Langfristige Strategien zur Regulierung des Nervensystems

  • Körperliche Aktivität: Sport hilft, das ausgeschüttete Adrenalin und Cortisol abzubauen und signalisiert dem Gehirn, dass die Gefahr vorüber ist - so kann sich das Nervensystem wieder sicher und ausgeglichener anfühlen. Körperliche Aktivität wird auch als besonders hilfreich erlebt, um den Stressreaktionszyklus zu beenden und so langfristig auch einem Burnout - einer der häufigsten Folgen von chronischem Stress - vorzubeugen.
  • Vagusnerv-Stimulation: Da der Vagusnerv so zentral für deine Entspannung ist, gibt es spezielle Übungen, um ihn zu stimulieren und entspannter zu werden. Die Zwerchfellatmung (auch Diaphragmatic Breathing genannt) gilt als Goldstandard für Stressreduktion. Studien zeigen, dass Zwerchfellatmung den Cortisol-Spiegel reduzieren kann und die Herzratenvariabilität verbessert.
  • Stress aus dem Körper schütteln: Ähnlich wie die Gazelle, die sich nach der Flucht vor dem Löwen schüttelt, können auch wir Menschen unseren Stress loswerden, wenn wir für ein paar Minuten den Stress aus uns herausschütteln.
  • Meditation und Achtsamkeit: Regelmäßige Meditation und Achtsamkeitsübungen können den Geist und das Nervensystem beruhigen und dir bei regelmäßiger, täglicher Übung helfen, deine Stressresilienz zu stärken. Bereits wenige Minuten am Tag reichen aus.
  • Yoga: Yoga gegen Stress und Yoga gegen Angst verbinden körperorientierte Ansätze mit Atemarbeit und können besonders effektiv sein, um das Nervensystem zu beruhigen.
  • Schlafhygiene: Wenn wir ohnehin in einer stressreichen Lebensphase stecken, belastet es unseren Körper und unser vegetatives Nervensystem noch mehr, wenn wir nicht ausreichend Schlaf erhalten. Denn guter Schlaf ist essenziell, um das Nervensystem beruhigen zu können. Sorge deswegen dafür, dass du genug Ruhezeit in der Nacht hast und nutze die 10 Regeln der Schlafhygiene, um deinen Schlaf zu verbessern.
  • Emotionen zulassen: Manchmal neigen wir dazu, uns nicht zu erlauben, unsere Emotionen herauszulassen. Aber ganz ehrlich - manchmal kann es richtig guttun, einfach mal die angestauten Emotionen herauszulassen. Mach dir traurige Musik an, such dir einen Ort, an dem du ungestört bist, und erlaube dir, einfach mal für ein paar Minuten zu weinen.
  • Soziale Interaktion: Lockere, freundliche und liebevolle soziale Interaktionen sind ein gutes äußeres Zeichen, dass die Welt ein sicherer Ort ist. Mach vielleicht jemandem ein unerwartetes Kompliment. So kannst du deinem Gehirn ganz einfach vermitteln, dass die Welt ein sicherer Ort ist und dass nicht alle Menschen ätzend sind.

Weitere Tipps

  • Mache dir bewusst: Die Regulation des vegetativen Nervensystems ist ein Prozess, kein Ereignis. Sei geduldig mit dir selbst und erwarte nicht, dass alles sofort perfekt funktioniert.
  • Professionelle Hilfe: Besonders bei einem dysregulierten Nervensystem oder nach einem Trauma braucht es Zeit und möglicherweise professionelle Unterstützung.

Fazit

Unser Körper ist darauf eingerichtet, uns so gut wie möglich vor Gefahren zu schützen.
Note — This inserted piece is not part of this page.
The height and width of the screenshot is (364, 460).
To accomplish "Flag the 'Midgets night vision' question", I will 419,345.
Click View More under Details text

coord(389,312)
Das Gehirn spielt dabei eine maßgebliche Rolle. Die Stressreaktion, auch bekannt als Kampf-oder-Flucht-Reaktion, ist eine automatische physiologische Reaktion, die ausgelöst wird, wenn wir eine Bedrohung oder Gefahr wahrnehmen. In der heutigen Zeit, in der wir oft chronischem Stress ausgesetzt sind, ist es wichtig, Strategien zu entwickeln, um unser Nervensystem zu beruhigen und unsere Stressresilienz zu stärken. Durch gezielte Übungen, eine gesunde Lebensweise und die Akzeptanz unserer Emotionen können wir lernen, mit Stress umzugehen und unsere Gesundheit zu erhalten.

FAQ

Was sind die besten Übungen, um das Nervensystem zu regulieren?

Eine Kombination ist am wirksamsten. Körperliche Aktivität (Gehen, Tanzen) baut Stresshormone ab, während Vagusnerv-Übungen (Singen, Summen) und achtsames Atmen das System direkt in den Ruhezustand versetzen.

Wie kann ich meinen Vagusnerv selbst stimulieren?

Effektive Selbststimulation gelingt durch: Singen, Summen oder die Zwerchfellatmung.

Kann ein dysreguliertes Nervensystem wieder reguliert werden?

Ja. Durch gezielte Übungen, die den Parasympathikus und den Vagusnerv stärken, sowie durch die Reduzierung von chronischen Stressoren, kann das Nervensystem wieder lernen, flexibel zwischen Anspannung und Entspannung zu wechseln.